- [Work request] Please give the data again in full, precisely as it is written.

- [Data for processing]
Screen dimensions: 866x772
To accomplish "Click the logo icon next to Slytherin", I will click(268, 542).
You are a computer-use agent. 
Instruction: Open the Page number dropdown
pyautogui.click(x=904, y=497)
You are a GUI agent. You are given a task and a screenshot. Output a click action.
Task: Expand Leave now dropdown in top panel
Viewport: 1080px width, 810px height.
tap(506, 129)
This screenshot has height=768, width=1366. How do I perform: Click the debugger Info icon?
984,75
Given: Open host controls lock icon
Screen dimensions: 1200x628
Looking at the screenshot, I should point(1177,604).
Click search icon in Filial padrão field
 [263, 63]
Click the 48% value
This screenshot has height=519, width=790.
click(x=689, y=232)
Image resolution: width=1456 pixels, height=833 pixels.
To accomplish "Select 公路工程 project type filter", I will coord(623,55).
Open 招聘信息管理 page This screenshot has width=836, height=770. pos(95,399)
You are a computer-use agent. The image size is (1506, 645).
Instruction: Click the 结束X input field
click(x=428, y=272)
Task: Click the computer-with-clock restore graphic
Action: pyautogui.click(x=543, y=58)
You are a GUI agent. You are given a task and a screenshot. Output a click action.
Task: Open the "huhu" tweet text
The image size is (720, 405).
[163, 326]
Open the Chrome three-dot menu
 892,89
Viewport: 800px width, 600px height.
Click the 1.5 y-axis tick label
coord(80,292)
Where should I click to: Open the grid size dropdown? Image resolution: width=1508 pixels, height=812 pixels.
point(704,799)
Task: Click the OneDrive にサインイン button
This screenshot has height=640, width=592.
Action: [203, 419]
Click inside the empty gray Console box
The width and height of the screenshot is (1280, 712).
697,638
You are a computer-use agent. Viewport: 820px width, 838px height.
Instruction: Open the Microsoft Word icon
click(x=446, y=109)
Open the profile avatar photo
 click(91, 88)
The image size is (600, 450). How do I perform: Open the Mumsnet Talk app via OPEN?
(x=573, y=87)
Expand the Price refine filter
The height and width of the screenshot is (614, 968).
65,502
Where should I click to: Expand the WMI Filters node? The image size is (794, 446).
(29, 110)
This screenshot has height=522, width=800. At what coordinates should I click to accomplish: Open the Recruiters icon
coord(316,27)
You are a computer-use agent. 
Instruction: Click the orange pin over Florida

- [Your solution]
Screen dimensions: 866x772
To accomplish "Click the logo icon next to Slytherin", I will click(268, 542).
You are a computer-use agent. 
Instruction: Open the Page number dropdown
pyautogui.click(x=904, y=497)
You are a GUI agent. You are given a task and a screenshot. Output a click action.
Task: Expand Leave now dropdown in top panel
Viewport: 1080px width, 810px height.
tap(506, 129)
This screenshot has height=768, width=1366. How do I perform: Click the debugger Info icon?
984,75
Given: Open host controls lock icon
Screen dimensions: 1200x628
Looking at the screenshot, I should point(1177,604).
Click search icon in Filial padrão field
 [263, 63]
Click the 48% value
This screenshot has height=519, width=790.
click(x=689, y=232)
Image resolution: width=1456 pixels, height=833 pixels.
To accomplish "Select 公路工程 project type filter", I will coord(623,55).
Open 招聘信息管理 page This screenshot has width=836, height=770. pos(95,399)
You are a computer-use agent. The image size is (1506, 645).
Instruction: Click the 结束X input field
click(x=428, y=272)
Task: Click the computer-with-clock restore graphic
Action: pyautogui.click(x=543, y=58)
You are a GUI agent. You are given a task and a screenshot. Output a click action.
Task: Open the "huhu" tweet text
The image size is (720, 405).
[163, 326]
Open the Chrome three-dot menu
 892,89
Viewport: 800px width, 600px height.
Click the 1.5 y-axis tick label
coord(80,292)
Where should I click to: Open the grid size dropdown? Image resolution: width=1508 pixels, height=812 pixels.
point(704,799)
Task: Click the OneDrive にサインイン button
This screenshot has height=640, width=592.
Action: [203, 419]
Click inside the empty gray Console box
The width and height of the screenshot is (1280, 712).
697,638
You are a computer-use agent. Viewport: 820px width, 838px height.
Instruction: Open the Microsoft Word icon
click(x=446, y=109)
Open the profile avatar photo
 click(91, 88)
The image size is (600, 450). How do I perform: Open the Mumsnet Talk app via OPEN?
(x=573, y=87)
Expand the Price refine filter
The height and width of the screenshot is (614, 968).
65,502
Where should I click to: Expand the WMI Filters node? The image size is (794, 446).
(29, 110)
This screenshot has height=522, width=800. At what coordinates should I click to accomplish: Open the Recruiters icon
coord(316,27)
You are a computer-use agent. 
Instruction: Click the orange pin over Florida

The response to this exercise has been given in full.